J’ai cru qu’il me suffirait de disparaître.
J’aurais dû savoir que ce ne serait pas suffisant…
Cela fait une semaine que j’essaie de toucher Ëzil.
J’ai presque réussi à deux reprises. Presque.
Et j’ai presque réussi à le faire sourire une fois. Presque. Quelle que soit la noirceur de son secret, elle l’habite complètement. Plus encore que la mienne.
– Concentre-toi, Louarra, m’ordonne-t-il sèchement en me faisant mordre la poussière une fois de plus.
– Désolée.
– Qu’est-ce que tu as, aujourd’hui ? Tu n’es absolument pas concentrée.
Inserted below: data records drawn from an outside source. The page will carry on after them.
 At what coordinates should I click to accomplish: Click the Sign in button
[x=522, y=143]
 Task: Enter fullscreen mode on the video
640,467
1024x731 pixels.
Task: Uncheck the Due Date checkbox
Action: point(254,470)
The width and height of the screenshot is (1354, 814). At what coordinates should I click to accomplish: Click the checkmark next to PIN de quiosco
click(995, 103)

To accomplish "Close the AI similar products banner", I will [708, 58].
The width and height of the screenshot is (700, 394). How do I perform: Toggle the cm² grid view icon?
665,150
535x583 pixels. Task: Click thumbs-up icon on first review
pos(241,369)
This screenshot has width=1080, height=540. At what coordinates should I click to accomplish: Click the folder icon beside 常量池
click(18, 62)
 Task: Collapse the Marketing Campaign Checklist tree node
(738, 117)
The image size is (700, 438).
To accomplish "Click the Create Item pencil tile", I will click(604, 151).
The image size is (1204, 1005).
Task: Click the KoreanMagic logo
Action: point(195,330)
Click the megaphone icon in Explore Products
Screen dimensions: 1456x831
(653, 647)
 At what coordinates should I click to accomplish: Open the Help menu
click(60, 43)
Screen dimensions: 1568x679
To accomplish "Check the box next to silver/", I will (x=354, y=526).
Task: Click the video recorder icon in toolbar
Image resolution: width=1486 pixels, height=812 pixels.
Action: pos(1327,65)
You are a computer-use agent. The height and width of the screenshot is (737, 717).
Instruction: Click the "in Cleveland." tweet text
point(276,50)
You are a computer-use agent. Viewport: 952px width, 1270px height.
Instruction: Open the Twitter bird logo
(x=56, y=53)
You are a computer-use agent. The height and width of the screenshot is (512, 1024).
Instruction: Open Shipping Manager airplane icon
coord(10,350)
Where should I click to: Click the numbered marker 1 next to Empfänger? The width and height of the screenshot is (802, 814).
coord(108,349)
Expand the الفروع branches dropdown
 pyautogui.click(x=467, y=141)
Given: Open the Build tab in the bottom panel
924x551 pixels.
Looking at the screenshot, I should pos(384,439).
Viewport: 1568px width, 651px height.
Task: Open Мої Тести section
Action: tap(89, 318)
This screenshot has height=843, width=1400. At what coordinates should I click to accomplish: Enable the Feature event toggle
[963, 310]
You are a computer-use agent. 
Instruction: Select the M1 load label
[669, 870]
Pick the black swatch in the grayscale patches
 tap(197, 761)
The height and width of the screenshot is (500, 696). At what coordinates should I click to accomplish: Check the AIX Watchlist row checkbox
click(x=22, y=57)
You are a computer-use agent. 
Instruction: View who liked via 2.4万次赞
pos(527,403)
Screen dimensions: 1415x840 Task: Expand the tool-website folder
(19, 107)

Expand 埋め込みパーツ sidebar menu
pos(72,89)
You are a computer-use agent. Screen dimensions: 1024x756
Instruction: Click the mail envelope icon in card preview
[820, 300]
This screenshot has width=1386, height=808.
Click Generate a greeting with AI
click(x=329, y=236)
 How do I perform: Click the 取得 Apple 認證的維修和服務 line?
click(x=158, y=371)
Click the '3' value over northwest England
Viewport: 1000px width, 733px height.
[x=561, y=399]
Je n’ai jamais eu aussi peu de mal à te tuer…
– Désolée, une insomnie.
Il s’en contente. Pourtant, je lis dans son oeil valide qu’il ne me croit pas. Il dort moins que moi, il le saurait si je n’avais pas dormi la nuit dernière. Il continue de m’observer avec un visage neutre.
– Ce détail n’intéressera que toi, le jour où tu devras véritablement te défendre. Surtout avec ton niveau actuel.
– Je dois quitter la ville rapidement.
– Tu mourras certainement.
Oui, il a probablement raison. Malheureusement.
– J’ai faim.
Il me regarde avec attention dans la semi-obscurité du soir.
– D’accord, on fait une pause, accepte-t-il.
Il part sans m’attendre, mais j’ai l’habitude. Je lui emboite le pas.
– Ëzil ! nous accueille Fay avec son sourire charmeur. Et toi.
Son sourire se fane à chaque fois qu’elle me voit, ce qui pourrait être drôle si cela ne la rendait pas aussi maussade.
– J’ignorais que tu avais envie de compagnie au point de la garder avec toi, ne peut-elle s’empêcher d’ajouter.
Ëzil soupire, comme à chaque fois, avant de lui expliquer une fois de plus que c’est provisoire.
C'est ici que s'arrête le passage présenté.